Pediatrics (Division of Hematology-Oncology)
Keck School of Medicine
The Saban Research Institute
Childrens Hospital Los Angeles

Research Topics

  • Cancer Treatment
  • Cancer Cell Biology
  • Immunology
  • Stem Cell Biology

Research Overview

Resistance to chemotherapy and resulting relapse of cancer remains a major problem. Current treatments neglect the role of the bone marrow, which is known to allow cancer cells to survive chemotherapy. Exactly how the bone marrow can act as a safe haven sheltering cancer cells from chemotherapy is unclear.

Our lab investigates the bone marrow and leukemia interactions and how to overcome drug resistance by disruption of such interaction. For this purpose, we established cutting-edge imaging approaches used to dissect the interaction of drug resistant leukemia cells and their protective tumor microenvironment.

Our studies are critical to understand drug resistance and will lay the groundwork for developing effective, new therapies. Positive findings can be translated to other cancers if similar drug resistance pathways are shared. We aim to characterize biological pathways and targets critical in drug resistant leukemia including:

1. Novel imaging studies of the microenvironment of drug resistant leukemia
Our understanding of drug resistance is hampered by static histological images. We have established now cutting-edge imaging approaches allowing us to study drug resistance in real time. The overall goal is to use our novel imaging approaches to dissect further the interaction of drug resistant leukemia cells and their protective tumor microenvironment.

2. Understanding integrin-mediated adhesion of ALL cells
The bone marrow niche has been found to be chemoprotective for leukemia cells, contributing to the lack of efficacy of treatment.
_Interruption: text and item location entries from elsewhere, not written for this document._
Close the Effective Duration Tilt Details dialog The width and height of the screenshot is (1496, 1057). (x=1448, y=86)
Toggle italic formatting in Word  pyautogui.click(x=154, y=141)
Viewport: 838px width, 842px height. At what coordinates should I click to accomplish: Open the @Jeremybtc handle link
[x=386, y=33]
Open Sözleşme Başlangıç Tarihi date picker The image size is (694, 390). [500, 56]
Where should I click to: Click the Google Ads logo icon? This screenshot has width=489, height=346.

Thus, dislodging leukemia cells from their protective niche by breaking adhesive bonds (anoikis) may make drug treatment more effective. We have identified integrin alpha4 as a central adhesion moecule in drug resistance (Hsieh et al, Blood, 2013; Shishido et al, Front of Oncology, 2014; Hsieh et al, Leukemia, 2014).

3. Apoptosis: Survivin
Survivin/BIRC5, an inhibitor of apoptosis (IAP) protein, is selectively expressed in fetal and proliferating tissues and is critical for the survival and proliferation of various solid tumors and hematological malignancies. In addition, elevated survivin expression in cancer has been associated with poor prognosis. In particular, gene expression analysis of matched diagnosis-relapse pairs of ALL samples revealed higher expression levels of survivin at relapse than at diagnosis (Park et al, Blood 2011). Therefore, we aim to evaluate inhibition of survivin as a therapeutic target in ALL.
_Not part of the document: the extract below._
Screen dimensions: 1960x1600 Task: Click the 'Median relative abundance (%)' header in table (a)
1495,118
4. Self-renewal: Wnt/beta-catenin signaling
While survivin appears to play an important role in the initiation and progression of various human cancers, its mechanism is not explained fully. A better understanding of both the physiologic and pathophysiologic roles of survivin is critical for further clinical application of reagents that inhibit survivin expression. Earlier studies by Dr. Michael Kahn (USC) in colon cancer cells suggested that the regulation of survivin expression is at least partially WNT/β-catenin dependent. (Emami et al, 2004). Our hypothesis is that inhibiting the transcription of the survivin gene, via disrupting the CBP/β-catenin interaction, will lead to selective elimination of drug-resistant ALL cells (Geng et al, Oncogene 2014).